The Financial Times reported, citing an unnamed source in Doha, that the charges against him involve corruption and commissions related to government contracts. The investigation focuses on his conduct as a minister and not his other positions, particularly observers believe the minister was arrested after the disclosure of money transfers from banks and charities affiliated with Qatar to terrorist groups and organizations in Syria and Iraq in the form of charitable aid.
In exchange for the massive investments of the Qatar Investment Authority in every sector of the economy, the Minister of Finance, Ali Shareef al Emadi, would have given the green light to the financing of the fundamentalist proselytizing activities of the Brotherhood through the Qatar Charity.
In 2017, Qatar was isolated from Saudi Arabia, Egypt, the Emirates, and Bahrain on charges of supporting terrorist groups such as al-Qaeda and the Muslim Brotherhood across the Middle East. The calls for jihad in Syria and Egypt launched by the spiritual leader of the Muslim Brotherhood, Yusuf Qaradawi, through the microphones of the Qatari television station Al-Jazeera are well known.
Equally well recognised is the financing activity carried out by Qatar towards numerous Islamic cultural centers and places of worship throughout Europe with the aim of hegemonizing Islam in the Old Continent according to the radical vision of the Muslim Brotherhood.

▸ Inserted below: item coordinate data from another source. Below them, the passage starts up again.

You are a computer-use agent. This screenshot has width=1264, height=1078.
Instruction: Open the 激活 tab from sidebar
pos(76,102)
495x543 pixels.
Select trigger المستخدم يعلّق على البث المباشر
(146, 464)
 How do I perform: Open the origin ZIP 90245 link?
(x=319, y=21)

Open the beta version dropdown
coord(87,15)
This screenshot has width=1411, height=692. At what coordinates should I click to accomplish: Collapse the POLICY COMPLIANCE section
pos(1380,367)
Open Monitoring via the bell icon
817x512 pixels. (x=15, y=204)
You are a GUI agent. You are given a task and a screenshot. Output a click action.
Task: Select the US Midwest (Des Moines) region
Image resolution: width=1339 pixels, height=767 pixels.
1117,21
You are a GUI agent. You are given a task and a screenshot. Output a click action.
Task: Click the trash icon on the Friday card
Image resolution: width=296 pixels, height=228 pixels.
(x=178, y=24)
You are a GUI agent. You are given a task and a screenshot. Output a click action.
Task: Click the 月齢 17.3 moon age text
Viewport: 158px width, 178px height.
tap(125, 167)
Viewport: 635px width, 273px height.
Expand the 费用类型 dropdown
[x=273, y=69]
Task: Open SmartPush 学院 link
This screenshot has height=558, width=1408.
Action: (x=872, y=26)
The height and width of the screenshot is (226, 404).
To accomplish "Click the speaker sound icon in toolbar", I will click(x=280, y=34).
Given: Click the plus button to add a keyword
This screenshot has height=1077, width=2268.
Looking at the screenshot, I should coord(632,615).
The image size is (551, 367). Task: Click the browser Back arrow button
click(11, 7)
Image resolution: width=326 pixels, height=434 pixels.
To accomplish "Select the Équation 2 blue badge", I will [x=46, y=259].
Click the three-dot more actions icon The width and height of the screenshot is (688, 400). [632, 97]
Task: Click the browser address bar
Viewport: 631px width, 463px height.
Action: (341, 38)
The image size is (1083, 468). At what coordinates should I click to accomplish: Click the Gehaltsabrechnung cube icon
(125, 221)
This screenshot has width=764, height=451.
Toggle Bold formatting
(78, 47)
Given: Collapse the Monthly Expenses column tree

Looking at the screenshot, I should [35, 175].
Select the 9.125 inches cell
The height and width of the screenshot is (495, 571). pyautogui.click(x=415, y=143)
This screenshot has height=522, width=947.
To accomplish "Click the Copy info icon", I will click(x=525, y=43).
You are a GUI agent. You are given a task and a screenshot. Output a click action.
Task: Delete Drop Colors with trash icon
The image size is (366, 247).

This activity is widely documented in the document “Qatar Papers,” published by experts Christian Chesnutt and Georges Malbrounot and according to which the Qatar Charity Foundation would finance 140 projects in Europe worth over 120 million euros. More recently, Doha and its Finance minister have also been accused of supporting Hezbollah, a Shiite jihadist organization blacklisted for terrorism by the US, the European Union, and Israel.